Metres ascent: 1500
Time taken: 11.6 hours including 2.5 hours stops
No of Challengers seen: 4, plus lots at Clova
An early start paid dividends today. The birds were singing as I strolled beside Loch Beanie in the early light, leaving 30 kg man snoozing contentedly.
Lumpy tussocks gave way to easy paths and a short section of road before the gentle climb up Badandum Hill. The views from the summit were extensive, but the experience of being at the edge of a storm is my overriding memory of this summit. Whilst others were receiving a dousing in the middle of the storm, my waterproofs were on and off like yo-yos and at one point I had one wet and one dry side. I was truly at the edge of the bad weather.
The route down to the ruin at Kilbo was rough and slow. Time there for brunch. I could swear I saw the ghost of the Pie Man appear through The Glack of Balquhadar and pick his way down towards me. The gait was his, the deathly black tights as well, but does he have a blood red jacket? He was 200 metres away. I regretted not having brought my binoculars.
My brunch hollow by the stream was actually off the main Kilbo path, which I rejoined at the top of a plantation after taking a shortcut up wheel tracks that I'd misconstrued as the path.
Three likely lads appeared, coming down the hill into Glen Prosen. The third, fourth and fifth Challengers I'd seen. Bill, Alex and John, first timers from Dollar and Comrie, all in their sixties. Well done lads!
Another figure lumbered up from behind me. Steve Gough, who had only seen three other Challengers before today. He was heading towards Clova, but not by my Munro infested route. We chatted for a while before I left him to nip packless up my first Munro of the trip, Mayar. I've been up it a few times before, but after the stormy weather the day had turned out nice, so I just couldn't bring myself to walk past this nearby summit. It turned out that it was Steve who had been impersonating the ghost of the Pie Man.
"This is my 143rd Munro", enthused the young lady on the summit, "I hope to do them all within another five years." I looked at her more closely. 'Is Kylie really a Munro bagger, or are my eyes deceiving me?' I thought. Looking nervously behind me, I saw the deathly shadow of the ghost of the Pie Man...

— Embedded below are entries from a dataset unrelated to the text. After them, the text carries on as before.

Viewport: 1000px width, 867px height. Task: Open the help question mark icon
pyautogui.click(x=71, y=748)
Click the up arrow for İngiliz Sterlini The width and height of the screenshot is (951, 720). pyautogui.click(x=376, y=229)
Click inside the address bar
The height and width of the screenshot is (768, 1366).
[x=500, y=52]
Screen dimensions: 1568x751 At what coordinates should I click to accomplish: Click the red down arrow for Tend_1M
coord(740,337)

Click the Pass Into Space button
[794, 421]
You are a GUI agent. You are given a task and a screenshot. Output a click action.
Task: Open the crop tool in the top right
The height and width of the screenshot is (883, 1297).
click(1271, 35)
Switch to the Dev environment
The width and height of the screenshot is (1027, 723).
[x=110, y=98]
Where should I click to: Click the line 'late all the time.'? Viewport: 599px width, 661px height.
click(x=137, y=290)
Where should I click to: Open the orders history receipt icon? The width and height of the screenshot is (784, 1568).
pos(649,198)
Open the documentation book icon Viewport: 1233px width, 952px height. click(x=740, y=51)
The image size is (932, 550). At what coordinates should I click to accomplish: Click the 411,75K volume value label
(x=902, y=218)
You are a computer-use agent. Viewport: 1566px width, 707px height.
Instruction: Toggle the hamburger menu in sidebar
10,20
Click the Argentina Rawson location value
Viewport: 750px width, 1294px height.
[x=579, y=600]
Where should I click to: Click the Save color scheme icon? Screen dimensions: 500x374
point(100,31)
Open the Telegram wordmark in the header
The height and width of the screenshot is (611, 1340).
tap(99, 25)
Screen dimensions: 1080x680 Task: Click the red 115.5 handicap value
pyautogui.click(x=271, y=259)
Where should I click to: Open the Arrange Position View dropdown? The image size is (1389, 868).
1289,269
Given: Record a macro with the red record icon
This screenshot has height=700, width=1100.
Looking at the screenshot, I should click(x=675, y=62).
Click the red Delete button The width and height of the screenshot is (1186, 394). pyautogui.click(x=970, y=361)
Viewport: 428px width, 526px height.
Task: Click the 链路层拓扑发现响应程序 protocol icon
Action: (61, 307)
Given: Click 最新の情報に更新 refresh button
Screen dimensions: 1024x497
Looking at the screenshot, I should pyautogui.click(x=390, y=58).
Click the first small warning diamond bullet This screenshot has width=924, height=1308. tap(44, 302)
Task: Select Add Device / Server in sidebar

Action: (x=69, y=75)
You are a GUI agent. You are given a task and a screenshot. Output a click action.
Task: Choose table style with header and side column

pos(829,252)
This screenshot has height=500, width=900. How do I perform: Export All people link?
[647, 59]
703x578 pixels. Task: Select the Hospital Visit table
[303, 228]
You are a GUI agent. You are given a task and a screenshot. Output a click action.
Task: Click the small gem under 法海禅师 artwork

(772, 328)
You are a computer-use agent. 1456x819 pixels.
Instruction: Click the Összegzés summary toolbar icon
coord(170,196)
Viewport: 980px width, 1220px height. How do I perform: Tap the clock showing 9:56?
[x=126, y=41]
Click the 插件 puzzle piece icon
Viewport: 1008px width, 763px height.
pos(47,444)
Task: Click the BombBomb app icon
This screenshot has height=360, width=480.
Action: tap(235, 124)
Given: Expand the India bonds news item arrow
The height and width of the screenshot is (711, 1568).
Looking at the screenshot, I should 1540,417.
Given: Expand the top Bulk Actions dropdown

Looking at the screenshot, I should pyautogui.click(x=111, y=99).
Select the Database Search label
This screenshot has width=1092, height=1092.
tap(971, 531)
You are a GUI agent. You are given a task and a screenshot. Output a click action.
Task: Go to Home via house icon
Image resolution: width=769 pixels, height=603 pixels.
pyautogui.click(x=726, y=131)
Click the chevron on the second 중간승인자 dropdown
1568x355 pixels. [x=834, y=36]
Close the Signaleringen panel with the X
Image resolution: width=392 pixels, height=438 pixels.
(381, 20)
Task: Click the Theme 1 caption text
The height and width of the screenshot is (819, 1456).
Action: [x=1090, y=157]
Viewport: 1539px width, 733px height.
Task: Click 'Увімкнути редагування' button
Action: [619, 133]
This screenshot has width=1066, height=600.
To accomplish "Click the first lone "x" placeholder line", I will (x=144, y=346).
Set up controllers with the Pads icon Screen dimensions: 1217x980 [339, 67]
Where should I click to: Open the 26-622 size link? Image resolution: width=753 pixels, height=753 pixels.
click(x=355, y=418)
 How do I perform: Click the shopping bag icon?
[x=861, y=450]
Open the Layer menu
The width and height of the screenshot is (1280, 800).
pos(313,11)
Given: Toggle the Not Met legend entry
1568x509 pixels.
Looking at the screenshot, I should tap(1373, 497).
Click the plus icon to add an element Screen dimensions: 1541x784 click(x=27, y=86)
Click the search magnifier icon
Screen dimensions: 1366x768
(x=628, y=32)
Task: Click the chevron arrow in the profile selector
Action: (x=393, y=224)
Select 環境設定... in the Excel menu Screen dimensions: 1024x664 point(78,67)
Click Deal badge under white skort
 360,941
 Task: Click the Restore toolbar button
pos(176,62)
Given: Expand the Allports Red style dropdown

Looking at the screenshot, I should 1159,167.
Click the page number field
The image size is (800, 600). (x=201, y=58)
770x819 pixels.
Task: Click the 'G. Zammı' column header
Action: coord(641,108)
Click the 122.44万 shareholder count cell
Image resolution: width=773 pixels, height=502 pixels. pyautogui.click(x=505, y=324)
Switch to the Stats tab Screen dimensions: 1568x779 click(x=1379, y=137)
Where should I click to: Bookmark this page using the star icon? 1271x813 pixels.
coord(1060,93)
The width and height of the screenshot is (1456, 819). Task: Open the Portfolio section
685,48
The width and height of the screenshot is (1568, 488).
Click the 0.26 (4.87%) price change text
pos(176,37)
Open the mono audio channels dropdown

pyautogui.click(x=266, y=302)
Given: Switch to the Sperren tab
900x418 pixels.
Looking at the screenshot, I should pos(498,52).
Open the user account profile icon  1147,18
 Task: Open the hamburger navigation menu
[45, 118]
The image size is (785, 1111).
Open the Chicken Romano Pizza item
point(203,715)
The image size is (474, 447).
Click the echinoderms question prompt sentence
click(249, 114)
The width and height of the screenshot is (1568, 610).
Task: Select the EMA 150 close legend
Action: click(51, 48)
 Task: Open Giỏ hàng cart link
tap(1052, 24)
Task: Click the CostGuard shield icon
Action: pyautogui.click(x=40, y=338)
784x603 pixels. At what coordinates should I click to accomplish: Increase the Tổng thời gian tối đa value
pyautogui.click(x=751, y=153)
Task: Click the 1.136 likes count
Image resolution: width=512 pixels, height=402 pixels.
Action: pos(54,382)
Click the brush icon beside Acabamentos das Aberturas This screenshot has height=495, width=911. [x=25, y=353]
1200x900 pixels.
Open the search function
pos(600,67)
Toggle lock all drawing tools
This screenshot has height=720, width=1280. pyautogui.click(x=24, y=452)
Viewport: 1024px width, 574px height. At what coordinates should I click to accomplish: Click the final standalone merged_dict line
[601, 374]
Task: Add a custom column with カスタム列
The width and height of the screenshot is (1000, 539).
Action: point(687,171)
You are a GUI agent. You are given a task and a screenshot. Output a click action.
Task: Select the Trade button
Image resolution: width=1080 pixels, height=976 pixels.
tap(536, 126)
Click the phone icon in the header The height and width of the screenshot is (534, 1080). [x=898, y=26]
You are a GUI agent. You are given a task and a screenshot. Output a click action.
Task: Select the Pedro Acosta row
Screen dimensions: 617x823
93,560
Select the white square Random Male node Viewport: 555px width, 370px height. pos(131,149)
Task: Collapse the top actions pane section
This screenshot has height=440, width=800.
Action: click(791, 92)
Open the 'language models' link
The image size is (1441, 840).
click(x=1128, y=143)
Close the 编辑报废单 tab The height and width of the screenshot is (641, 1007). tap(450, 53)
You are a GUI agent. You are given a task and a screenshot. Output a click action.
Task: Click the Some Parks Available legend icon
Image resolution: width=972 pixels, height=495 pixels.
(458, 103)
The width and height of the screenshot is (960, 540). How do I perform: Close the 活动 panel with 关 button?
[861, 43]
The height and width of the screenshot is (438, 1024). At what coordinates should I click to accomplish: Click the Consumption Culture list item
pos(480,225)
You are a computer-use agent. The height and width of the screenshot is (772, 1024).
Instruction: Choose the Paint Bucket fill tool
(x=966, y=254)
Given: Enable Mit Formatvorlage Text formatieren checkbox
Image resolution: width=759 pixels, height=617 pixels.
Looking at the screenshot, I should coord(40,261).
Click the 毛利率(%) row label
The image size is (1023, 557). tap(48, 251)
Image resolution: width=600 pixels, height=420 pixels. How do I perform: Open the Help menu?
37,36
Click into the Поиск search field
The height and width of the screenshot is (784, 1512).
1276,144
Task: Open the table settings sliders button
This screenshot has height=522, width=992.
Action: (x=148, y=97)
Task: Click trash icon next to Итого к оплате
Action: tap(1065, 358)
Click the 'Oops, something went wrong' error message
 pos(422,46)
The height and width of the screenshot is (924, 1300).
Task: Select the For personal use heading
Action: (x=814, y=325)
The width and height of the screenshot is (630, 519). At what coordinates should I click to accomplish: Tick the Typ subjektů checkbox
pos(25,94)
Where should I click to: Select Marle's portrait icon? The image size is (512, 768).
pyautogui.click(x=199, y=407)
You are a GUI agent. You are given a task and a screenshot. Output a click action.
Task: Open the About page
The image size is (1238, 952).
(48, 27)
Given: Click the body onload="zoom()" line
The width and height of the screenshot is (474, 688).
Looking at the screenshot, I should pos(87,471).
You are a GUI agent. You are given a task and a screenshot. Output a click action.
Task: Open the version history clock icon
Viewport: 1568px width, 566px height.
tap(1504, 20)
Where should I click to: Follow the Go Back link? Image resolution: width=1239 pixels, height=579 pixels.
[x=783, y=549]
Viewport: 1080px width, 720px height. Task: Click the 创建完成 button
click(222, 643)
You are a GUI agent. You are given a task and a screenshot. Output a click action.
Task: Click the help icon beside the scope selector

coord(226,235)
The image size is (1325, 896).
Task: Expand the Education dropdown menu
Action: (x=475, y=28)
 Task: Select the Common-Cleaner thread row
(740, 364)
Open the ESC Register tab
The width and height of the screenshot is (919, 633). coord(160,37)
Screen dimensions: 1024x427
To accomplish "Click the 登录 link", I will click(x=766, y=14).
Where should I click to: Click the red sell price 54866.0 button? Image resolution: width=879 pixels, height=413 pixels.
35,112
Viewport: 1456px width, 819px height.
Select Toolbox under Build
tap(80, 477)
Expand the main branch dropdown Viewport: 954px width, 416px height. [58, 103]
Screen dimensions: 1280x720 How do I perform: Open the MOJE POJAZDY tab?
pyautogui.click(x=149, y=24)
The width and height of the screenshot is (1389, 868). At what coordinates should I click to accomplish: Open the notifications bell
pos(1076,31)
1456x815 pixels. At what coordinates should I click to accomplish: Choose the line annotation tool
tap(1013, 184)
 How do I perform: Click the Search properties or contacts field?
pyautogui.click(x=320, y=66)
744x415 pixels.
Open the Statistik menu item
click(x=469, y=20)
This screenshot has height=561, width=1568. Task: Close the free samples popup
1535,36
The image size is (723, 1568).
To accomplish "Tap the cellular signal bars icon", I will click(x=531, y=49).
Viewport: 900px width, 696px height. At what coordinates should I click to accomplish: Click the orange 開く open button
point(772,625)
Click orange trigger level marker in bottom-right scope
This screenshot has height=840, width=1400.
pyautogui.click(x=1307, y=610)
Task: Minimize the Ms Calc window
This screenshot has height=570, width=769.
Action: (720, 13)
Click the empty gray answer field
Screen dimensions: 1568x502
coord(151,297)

"Keep off, she's mine" whispered the wind...
My planned route would have left me dumping the rucksack to visit Driesh, my second Munro of the day, then heading down through The Shank of Drumfollow to Glen Doll, followed by a long road walk down Glen Clova. This foolish plan was discarded. The rucksack, pretty light now, with just a few remnants of provisions, could come with me to the 947 metre summit of Driesh, high point of the whole trip, then over the Hill of Strone and down the broad ridge to Clova.
It was an excellent choice, avoiding the foot pounding road walk, despite some rather lumpy tussocks on the final descent to Clova, where the bunkhouse and hotel are fairly brimming with Challengers.
I'm sharing a room with Susan and Brian from Liverpool, and have enjoyed helping in drinking Big Lusty May's naughty bits dry with John and Norma, from Great Eccleston, who I last saw at Lochailort.
Life is good, as on the entire trip. It's sociable now, as well.